Who’s to blame for this time- and money-wasting trend? The individual youths themselves? Their prior K-12 education? Or is it the community colleges they attend?
No one can downplay or dismiss the role that individual determination plays in achieving an academic goal. And, of course, a superb K-12 education can only lead to better outcomes for youths once they enter the post-secondary world.
However, when it comes to making the leap from a two-year college to a four-year university, community colleges cannot be let off the hook. And there are things that community colleges — which are expected to play a critical role in the Obama Administration’s goal of getting more American’s to earn college degrees – can and should do to help make sure that leap is a successful one.
Those are among the implications of a new report from the Pell Institute for the Study of Opportunity in Higher Education entitled Bridging the Gaps: Promising Practices for Promoting Transfer among Low-Income and First-Generation Students.
The report is billed as an “in-depth study of six exemplary colleges in Texas,” in large part because these colleges emerged as frontrunners when researchers examined their transfer rates.
According to the report, the campuses of these colleges all share three characteristics: a “structured academic pathway” that leads to a four-year college, a “student-centered culture” and “culturally sensitive leadership.”
And those are just the broad characteristics. There are other things the report credits for the colleges’ high transfer rates, including flexible scheduling, four-year university plans for all students whether they plan to transfer to a four-year university or not, and staff representatives from four-year universities on campus to help guide students to and through coursework that will enable them to make the transfer to a four-year college.
Chandra Taylor Smith, director of The Pell Institute and a co-author of the report, acknowledges that none of these is exactly novel.
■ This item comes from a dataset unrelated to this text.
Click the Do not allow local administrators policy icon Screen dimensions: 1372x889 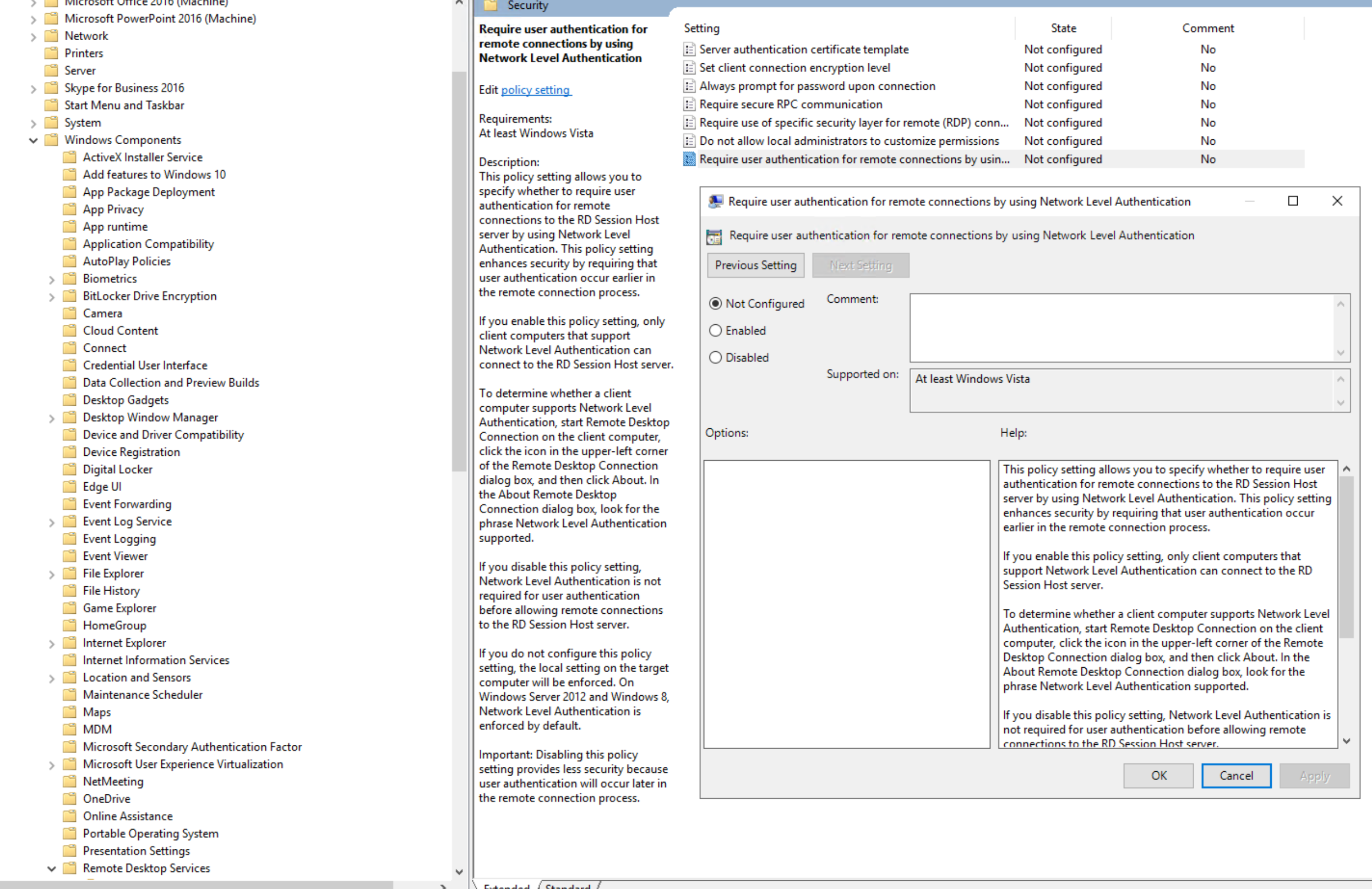tap(689, 141)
And she concedes that the campuses happen to be small – something that may enable them to be more successful at what they do – but still says that size is not the only thing that’s enabling them to send more students on to a four-year college.
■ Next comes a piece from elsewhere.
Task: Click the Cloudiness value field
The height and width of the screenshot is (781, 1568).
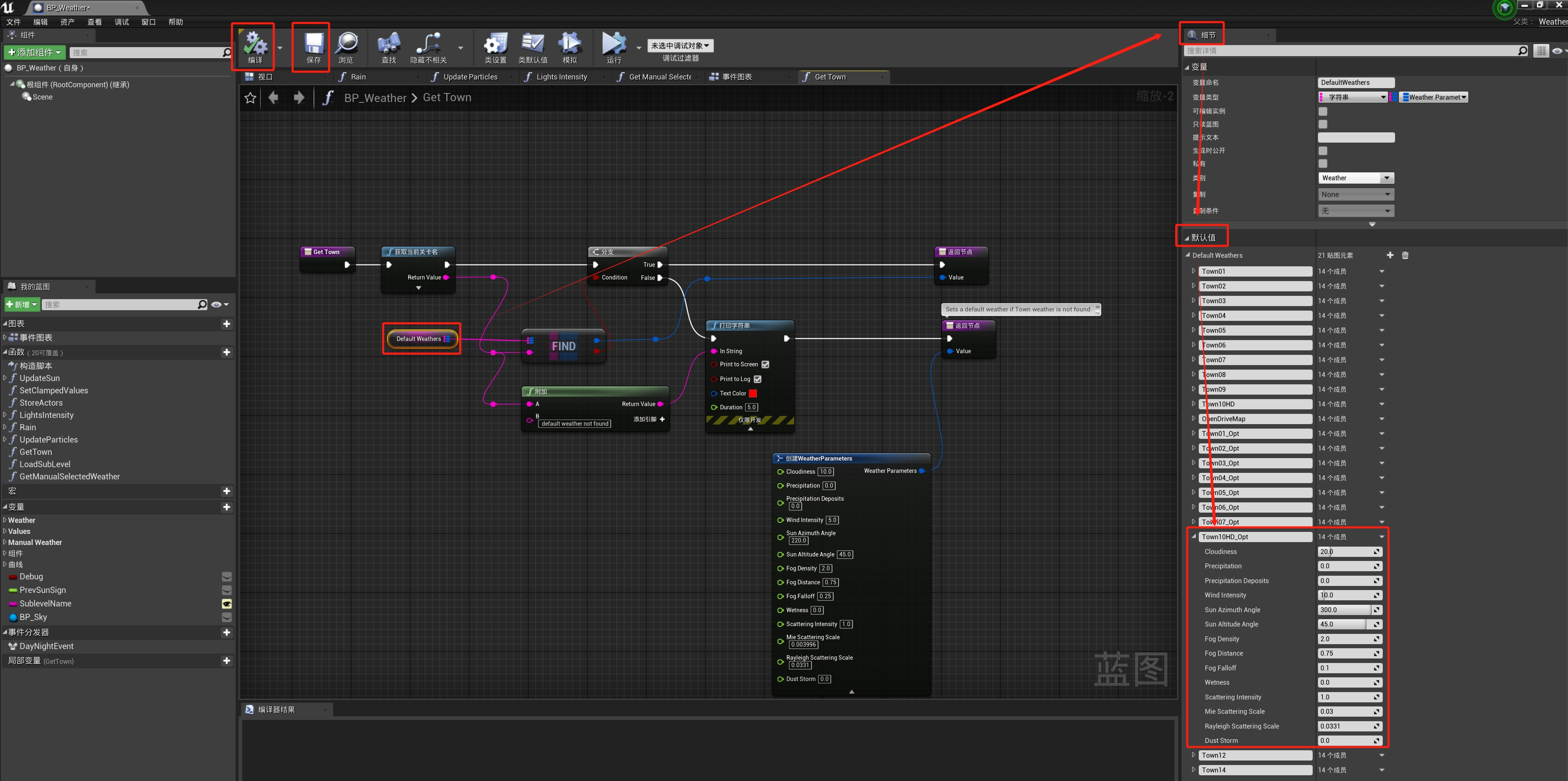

“Yes, these campuses are small, but larger institutions should still take note,” Taylor Smith told Youth Today.
The community colleges that emerged as leaders in the Pell Institute’s report are: TCCD Southeast Campus, Trinity Valley Community College, Northeast Texas Community College, Laredo Community College, Victoria College and Southwest Texas Junior College.
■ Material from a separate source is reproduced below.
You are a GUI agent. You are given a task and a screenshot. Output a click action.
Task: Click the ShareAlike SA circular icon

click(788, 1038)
With the exception of TCCD, all of the community colleges had large populations of low-income students, but still had higher-than-expected transfer rates of roughly 17 percent to 22 percent – in comparison to their predicted rates, which ranged from 11percent to 17 percent.
Taylor Smith says while many community colleges have some of the elements of these six Texas community colleges, what made the Texas colleges stand out is that they were more deliberate about incorporating those things into the campus culture.
“A lot of community college presidents say, ‘We have these things,’ ” Taylor Smith said, “but with these colleges, it was the way they had them configured on campus.”
She also said the successful schools, all of which she and her fellow researchers visited, had a heavy emphasis on viewing students at “customers.”
“It was a little uncomfortable at first,” Taylor Smith said of the corporate speak she encountered. But it still represented the opposite of other campuses where she said students are not held in high esteem.
“You go to some campuses and it’s almost like the students are supposed to serve them,” Taylor Smith said.
At the same time, her report acknowledges that there could be some drawbacks to the amount of attention that students get at community colleges that create a student-centered culture. Among those drawbacks, the report says, is that students may become too accustomed to the “hand-holding” they get at a community college and might be in for a rude awakening once they get to a four-year university.
And there are unanswered questions that Taylor Smith says she and her fellow researchers plan to investigate over the next year. Chief among those questions: What are the outcomes for the students who transferred from a two-year to a four-year college?
After all, making the leap from one institution to another is one thing. Carrying on afterward is an entirely different thing.